She was unconscious for three weeks, and her mum and dad were warned to prepare for the worst — what seemed like an inevitable and horrific outcome given the extent of her injuries.
“To begin with, my parents were told that I would be in a vegetative state for life,” Anj said.
She was moved to a ward “where people go to die” after being released from intensive care and suffered nine months of post-trauma amnesia.
Meanwhile, her attacker was sentenced to the minimum jail term of seven-and-a-half years — a punishment Anj describes as “bull sh*t”.
“I hope he rots in the depths of hell for all eternity.”
The decade-long road to recovery was long and gruelling, she told news.com.au. Anj had to relearn how to talk and move due to her severe brain injury.
“It took me five months to touch my bottom lip with my tongue,” she said. “I was bedridden for years and non-verbal for five.”
She was in a nursing home for two years but now lives at home with the help of a carer and the support of her family.

• _Dataset entries_:
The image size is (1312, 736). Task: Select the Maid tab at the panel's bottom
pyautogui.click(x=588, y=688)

---

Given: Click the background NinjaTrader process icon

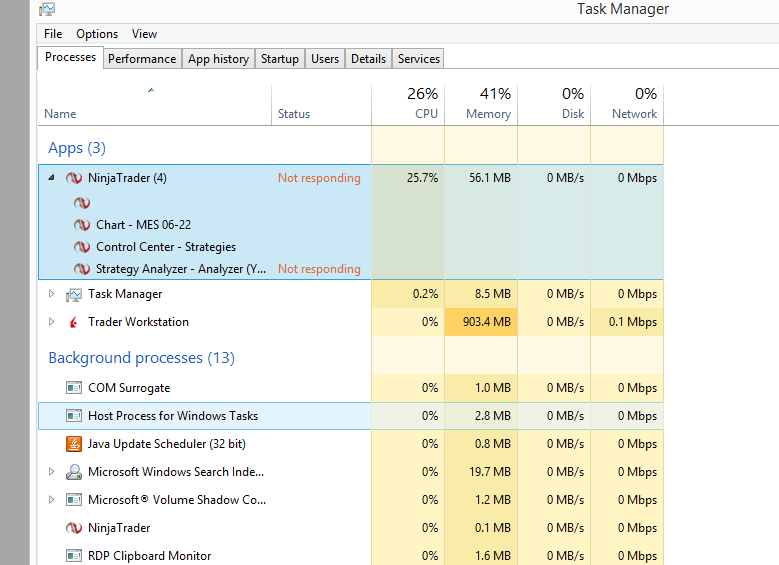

• _Required task_:
Decide whether each statement agrees with the account of Anj's recovery. For each one, answer yes or no and quote the deciding words. (a) Anj was unconscious for three weeks. (b) Her attacker received more than the minimum jail term. (c) Anj still lives in a nursing home.

• _Written answer_:
(a) Yes: "She was unconscious for three weeks"
(b) No: "her attacker was sentenced to the minimum jail term of seven-and-a-half years"
(c) No: "She was in a nursing home for two years but now lives at home"